Marcos de Quinto señaló que España se encamina a ser una gran oficina pública. Y no porque la administración funcione mejor, sino porque el aparato estatal crece a costa del ciudadano productivo. Hoy, medio país vive del otro medio: 16 millones viven del presupuesto (funcionarios, jubilados, subsidios) y apenas unos 16,9 millones lo financian. Esa es la fractura real: la España que mantiene y la España que es mantenida.
Mientras tanto, los burócratas de Bruselas siguen escribiendo normas moralmente superiores desde sus despachos, sin haber gestionado nunca una pyme. Son los curas del siglo XXI: no producen, no arriesgan, pero imponen su dogma. Y el dogma ahora se llama «sostenibilidad woke», aunque eso implique arruinar sectores enteros como el pesquero, el industrial o el energético.
Aquí nadie habla del bienestar de los ciudadanos. Hablan de salvar el planeta mientras sube la pobreza. Hablan de derechos mientras destruyen oportunidades. Hablan de democracia mientras eliminan cualquier disidencia al relato oficial. Y por si acaso alguien les pone un espejo delante —como Trump, Bukele o Milei— lo demonizan. Porque ellos, los que gobiernan Europa, no pueden permitir que la gestión eficaz sea una opción.

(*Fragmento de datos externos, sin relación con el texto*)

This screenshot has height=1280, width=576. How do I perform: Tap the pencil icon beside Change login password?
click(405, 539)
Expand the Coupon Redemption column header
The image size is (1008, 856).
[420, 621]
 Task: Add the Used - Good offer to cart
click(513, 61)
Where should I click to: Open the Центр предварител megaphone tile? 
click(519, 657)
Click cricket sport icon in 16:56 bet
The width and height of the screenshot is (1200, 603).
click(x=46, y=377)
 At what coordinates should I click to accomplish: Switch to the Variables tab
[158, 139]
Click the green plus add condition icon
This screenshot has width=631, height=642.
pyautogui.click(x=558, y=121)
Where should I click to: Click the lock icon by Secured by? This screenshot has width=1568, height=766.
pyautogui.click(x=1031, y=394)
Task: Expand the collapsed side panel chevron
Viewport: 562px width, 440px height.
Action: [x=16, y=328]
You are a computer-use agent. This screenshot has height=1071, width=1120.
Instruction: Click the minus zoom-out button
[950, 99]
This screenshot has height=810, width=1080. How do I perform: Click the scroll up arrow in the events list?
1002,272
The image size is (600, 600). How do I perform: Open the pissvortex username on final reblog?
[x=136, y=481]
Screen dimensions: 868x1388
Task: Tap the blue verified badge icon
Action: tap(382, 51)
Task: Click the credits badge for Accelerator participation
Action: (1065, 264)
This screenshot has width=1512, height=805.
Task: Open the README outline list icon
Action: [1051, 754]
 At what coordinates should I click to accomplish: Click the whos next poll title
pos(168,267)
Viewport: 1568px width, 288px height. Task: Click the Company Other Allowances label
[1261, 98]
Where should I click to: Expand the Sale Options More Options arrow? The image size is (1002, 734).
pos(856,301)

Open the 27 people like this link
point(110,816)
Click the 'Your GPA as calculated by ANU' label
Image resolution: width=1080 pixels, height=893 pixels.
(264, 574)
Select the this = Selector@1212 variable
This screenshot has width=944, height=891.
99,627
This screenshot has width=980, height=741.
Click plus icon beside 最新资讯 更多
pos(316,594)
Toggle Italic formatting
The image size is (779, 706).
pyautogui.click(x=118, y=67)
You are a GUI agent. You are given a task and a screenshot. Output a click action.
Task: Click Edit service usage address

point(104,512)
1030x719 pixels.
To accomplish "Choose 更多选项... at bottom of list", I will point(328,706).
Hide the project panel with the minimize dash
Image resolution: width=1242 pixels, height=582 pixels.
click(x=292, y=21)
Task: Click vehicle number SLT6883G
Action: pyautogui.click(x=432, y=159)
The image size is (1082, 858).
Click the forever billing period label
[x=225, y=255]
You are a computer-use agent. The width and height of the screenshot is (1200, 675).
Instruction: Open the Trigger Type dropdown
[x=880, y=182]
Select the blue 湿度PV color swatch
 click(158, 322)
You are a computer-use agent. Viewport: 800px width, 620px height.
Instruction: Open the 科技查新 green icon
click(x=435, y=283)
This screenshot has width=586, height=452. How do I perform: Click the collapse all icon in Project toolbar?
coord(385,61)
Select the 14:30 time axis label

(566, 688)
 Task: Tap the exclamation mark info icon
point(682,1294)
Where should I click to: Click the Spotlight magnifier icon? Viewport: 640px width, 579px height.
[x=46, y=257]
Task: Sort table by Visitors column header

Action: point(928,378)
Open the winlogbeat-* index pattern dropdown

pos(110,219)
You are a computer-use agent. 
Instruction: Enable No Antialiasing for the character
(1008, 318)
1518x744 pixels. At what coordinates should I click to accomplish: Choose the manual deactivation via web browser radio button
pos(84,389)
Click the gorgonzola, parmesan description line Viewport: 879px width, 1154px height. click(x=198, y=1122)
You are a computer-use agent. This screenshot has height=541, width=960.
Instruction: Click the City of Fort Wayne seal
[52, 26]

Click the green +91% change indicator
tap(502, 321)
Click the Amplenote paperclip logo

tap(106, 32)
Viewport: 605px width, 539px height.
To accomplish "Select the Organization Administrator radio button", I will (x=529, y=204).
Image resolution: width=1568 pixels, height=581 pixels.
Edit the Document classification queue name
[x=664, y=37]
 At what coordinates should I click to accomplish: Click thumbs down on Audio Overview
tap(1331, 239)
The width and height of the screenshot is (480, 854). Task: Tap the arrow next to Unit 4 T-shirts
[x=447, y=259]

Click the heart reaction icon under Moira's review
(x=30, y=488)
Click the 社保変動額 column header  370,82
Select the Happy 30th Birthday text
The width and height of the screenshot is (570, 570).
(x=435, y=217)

El Estado debería estar al servicio de los ciudadanos, no al revés. Pero cuando más del 50% depende del presupuesto público, lo que tienes ya no es una democracia funcional, sino un sistema clientelar donde votar es renovar el contrato de dependencia. Y en ese escenario, la libertad ya no se defiende con votos, sino con coraje.